Canada’s cannabis industry has blossomed in the last few years, unimpeded by the pandemic. Cannabis producers, manufacturers, and companies from across the value chain are embracing opportunities in both the recreational and medical markets. But rapid growth also comes with evolving risks that brokers should track diligently.
For instance, Uber Eats recently announced a team-up with Leafly, an online cannabis marketplace, for home deliveries of legal marijuana in Toronto. The partnership marks the first time cannabis is available on a major third-party delivery platform worldwide.
According to Leena Malik (pictured), senior underwriter for commercial insurance at managing general agent Burns & Wilcox, it’s likely Canadians will see more such services in the future, creating exposures for cannabis businesses.
“In 2020, retailers were permitted to add delivery as a service for customers. Shortly after, UberEats added an ‘order ahead’ feature to its app for cannabis purchases, and now they’ve partnered with Leafly,” explained Malik, who specializes in insurance for cannabis retailers, cultivators, and processors. “We do foresee challenges with minors having access to these products. It’s no different than the ability to have a bottle of wine delivered directly to your doorstep.”
The retailers then send staff certified under Ontario’s cannabis retail education program, CannSell, to drop off purchases to shoppers, whose age and sobriety are checked on delivery.https://t.co/x08V8PWAv1
— Toronto Star (@TorontoStar) October 16, 2022
The expansion into delivery services should come as no surprise to those watching the cannabis industry take root in Canada. When recreational cannabis was legalized in 2018, there were only a handful of licensed producers and retailers. Today, more than 900 cannabis enterprises hold cultivator and processor licenses, with roughly 3,000 retailers across the country.
“Ease of doing business in the cannabis industry has increased significantly. Banks that were once hesitant are now providing loans to cannabis-related businesses, and corporations are making wiser business decisions by starting small and focusing on niche offerings,” Malik said.
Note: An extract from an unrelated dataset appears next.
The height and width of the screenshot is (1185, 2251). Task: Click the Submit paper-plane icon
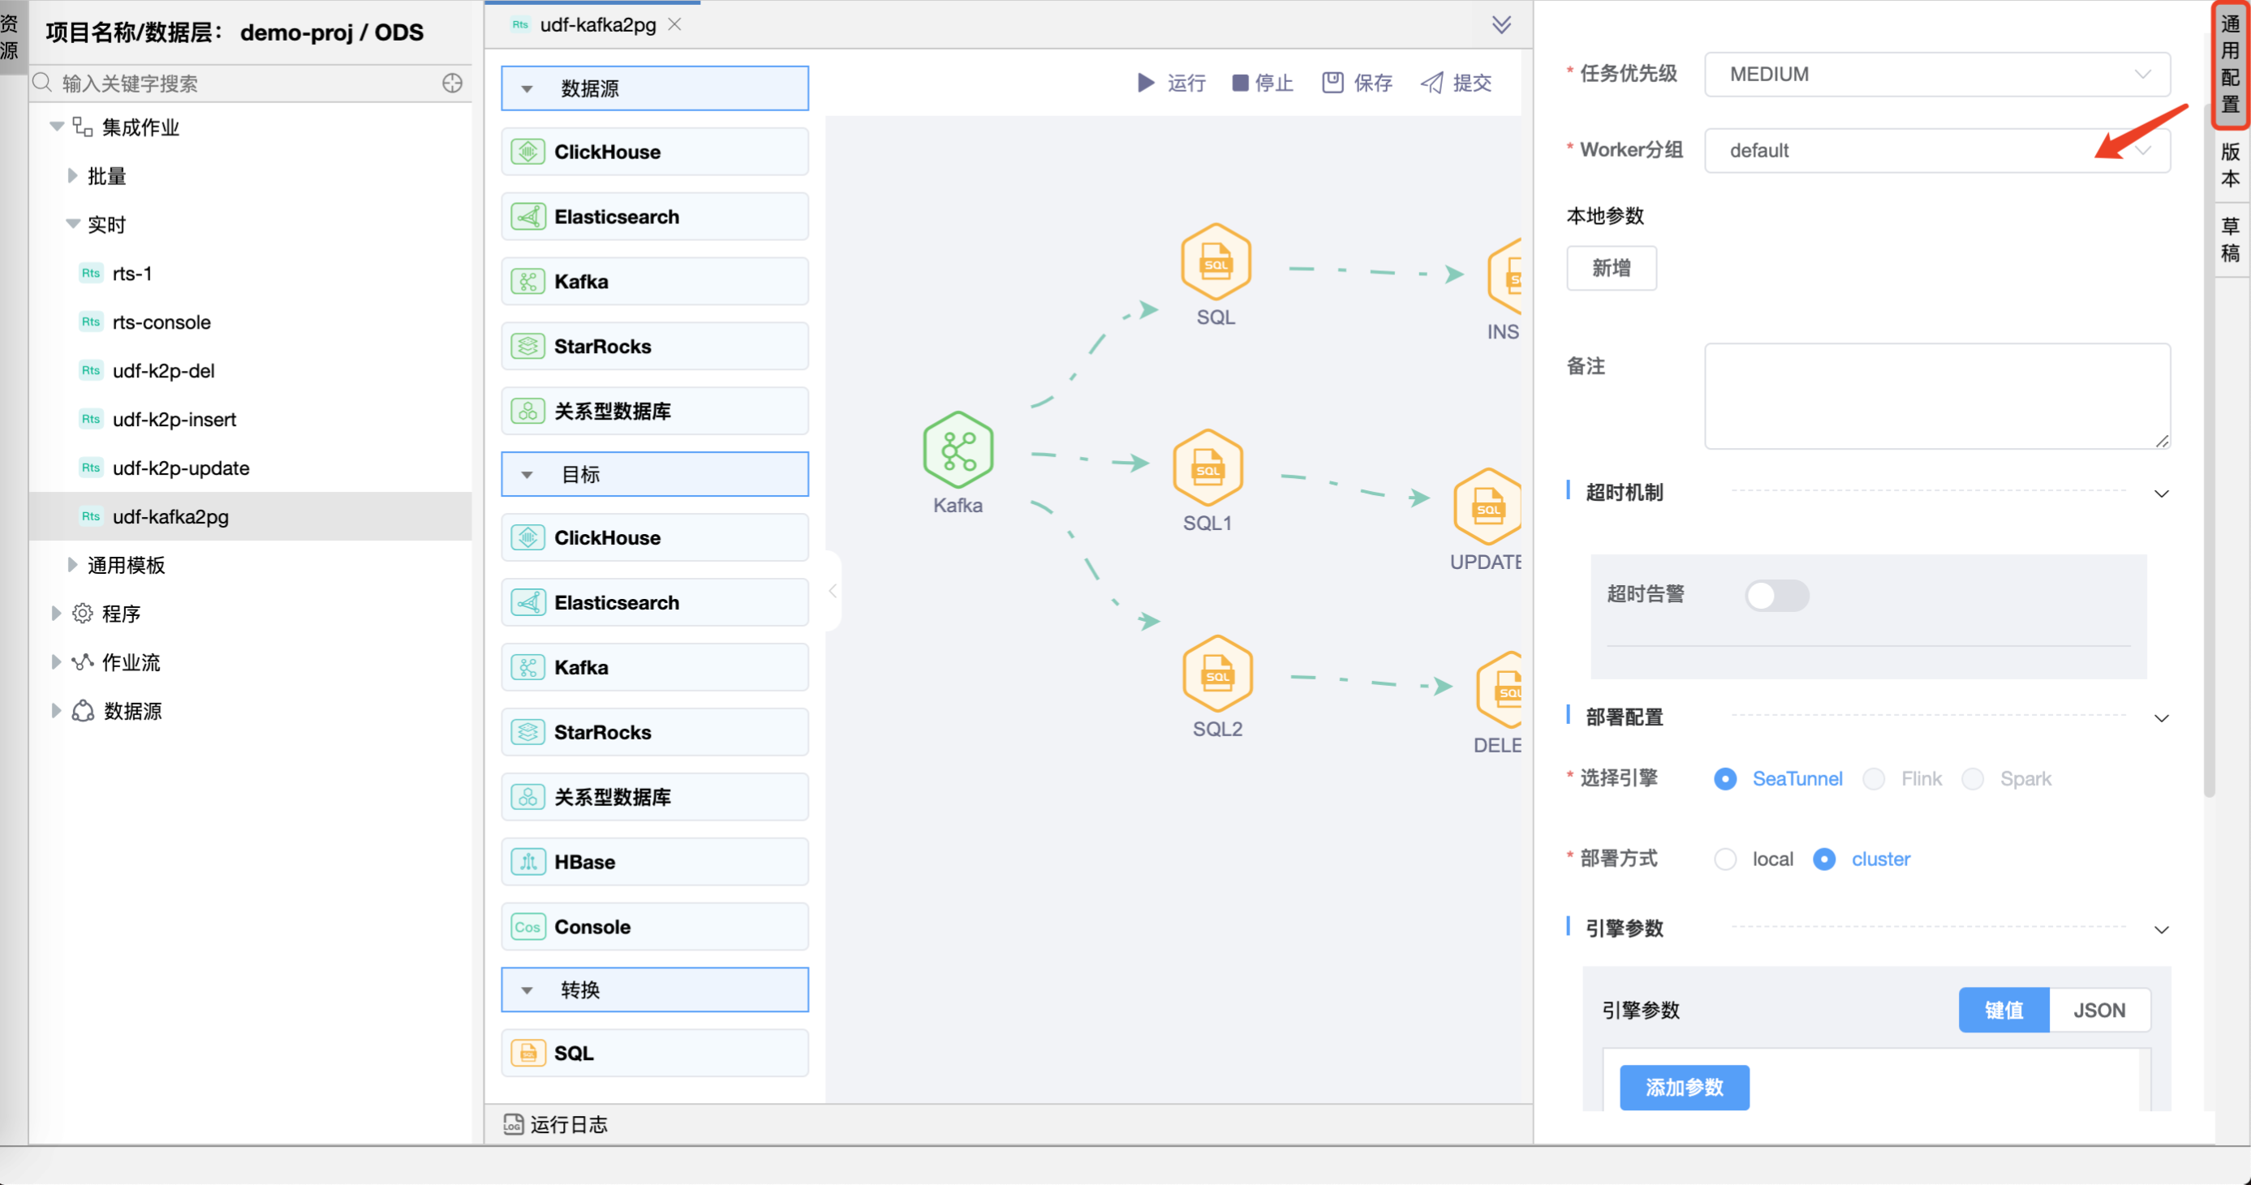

Too much growth too fast can spoil the crop of new businesses in this emerging industry. Opening shop too quickly to capitalize on new offerings happens often, according to Malik.
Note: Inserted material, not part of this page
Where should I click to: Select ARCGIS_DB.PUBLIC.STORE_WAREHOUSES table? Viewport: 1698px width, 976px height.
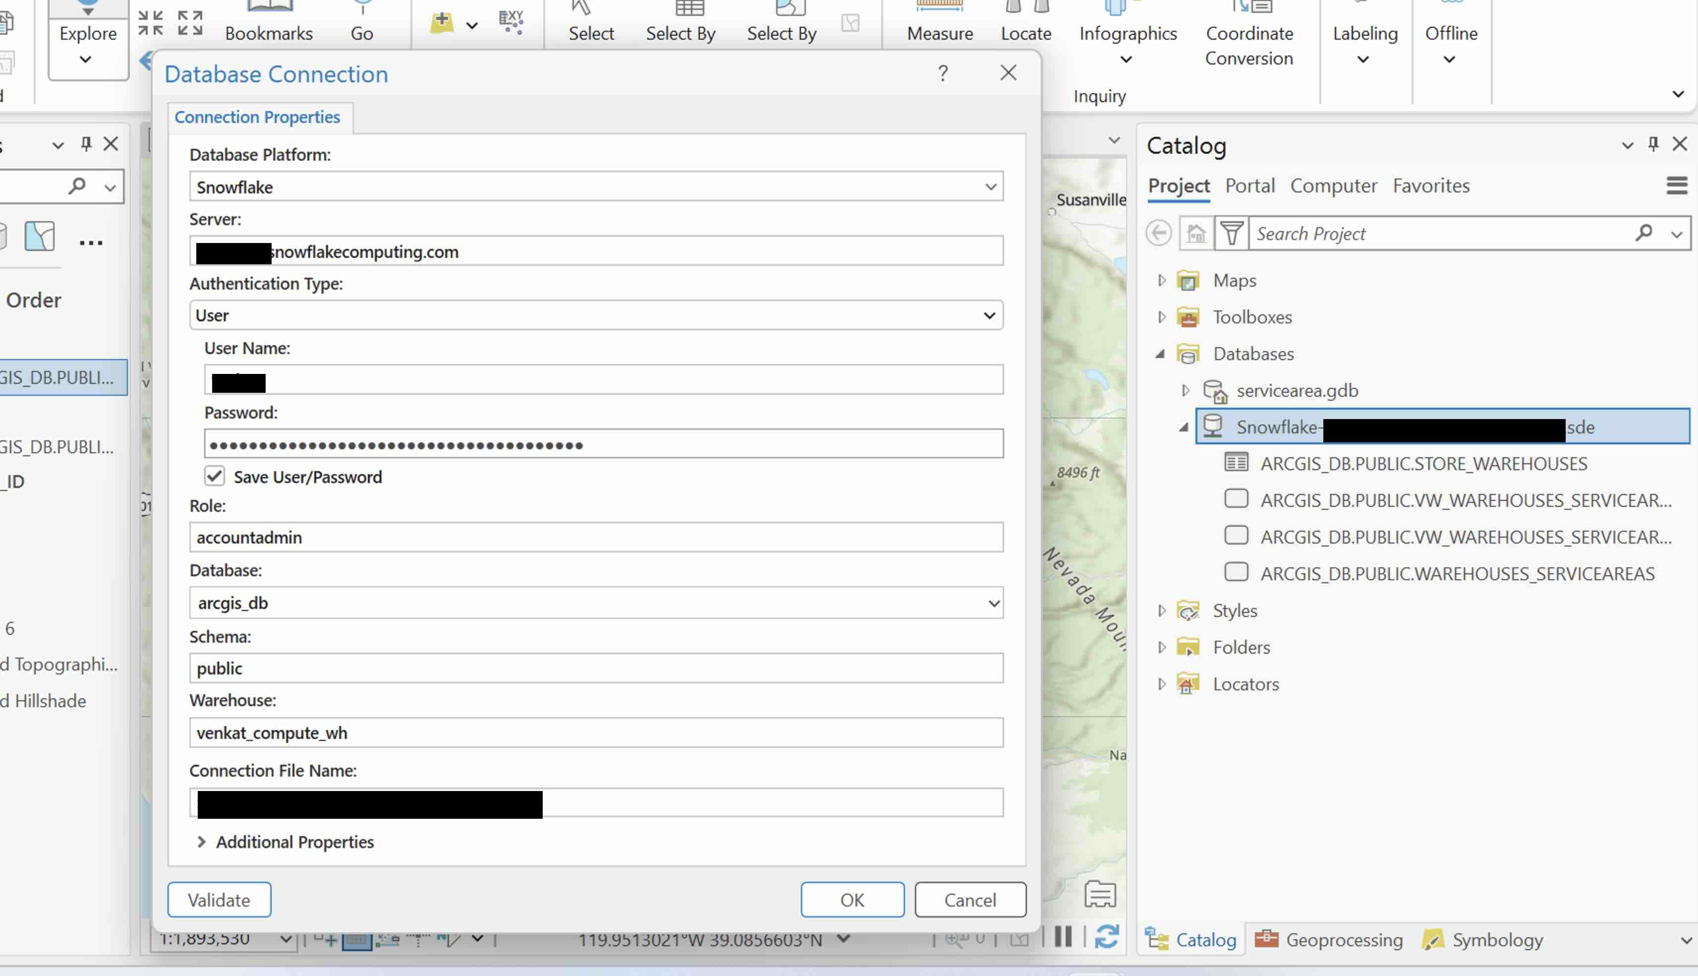pos(1423,464)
“Retailers have become saturated in metropolitan areas, resulting in many stores closing within their first year of business,” she told Insurance Business. “We have seen the same pattern on the processor side, where businesses invest large amounts of capital into new product lines to be first at the gate, but then sit idle when there is no demand.”
Cannabis edibles, topicals and beverages, dubbed “Cannabis 2.0” products after they got the green light in 2019, were seen as a budding growth segment for the industry. But despite hype, these products didn’t cause the spike in sales that many predicted. “In an emerging sector, it can be difficult to gauge what will be successful,” Malik said.
Additionally, the launch of “Cannabis 2.0” products initially faced some supply chain and regulatory challenges after federal legalization. According to Prohibition Partners, a data analytics platform for the legal cannabis industry, Canadian provinces had to establish their own rules for regulating these products, leading to an untimely and irregular rollout.
As the cannabis industry has grown, so has the variety of insurance solutions available to support the cannabis industry’s growth. Coverage depends on the operations and risk location, as each province has its own regulations. Property coverage for buildings, stock, equipment, and business interruption are tremendously important, said Malik.
Cannabis enterprises are also required to have commercial general liability policies and product recall coverage if they are to work directly with the government. The changing dynamic in the cannabis industry means brokers and agents must stay up to date on local requirements.
“Regular contact with clients is also very important to ensure their needs are being met,” Malik advised. “Additionally, we suggest brokers do not leave follow ups for renewals, as it is not best practice while companies shift focus multiple times in a year.”
Burns & Wilcox also stresses the importance of fully completed, high-quality submissions for renewal coverage in the cannabis sector. Although capacity is available, the market is also highly competitive with new companies entering the market regularly.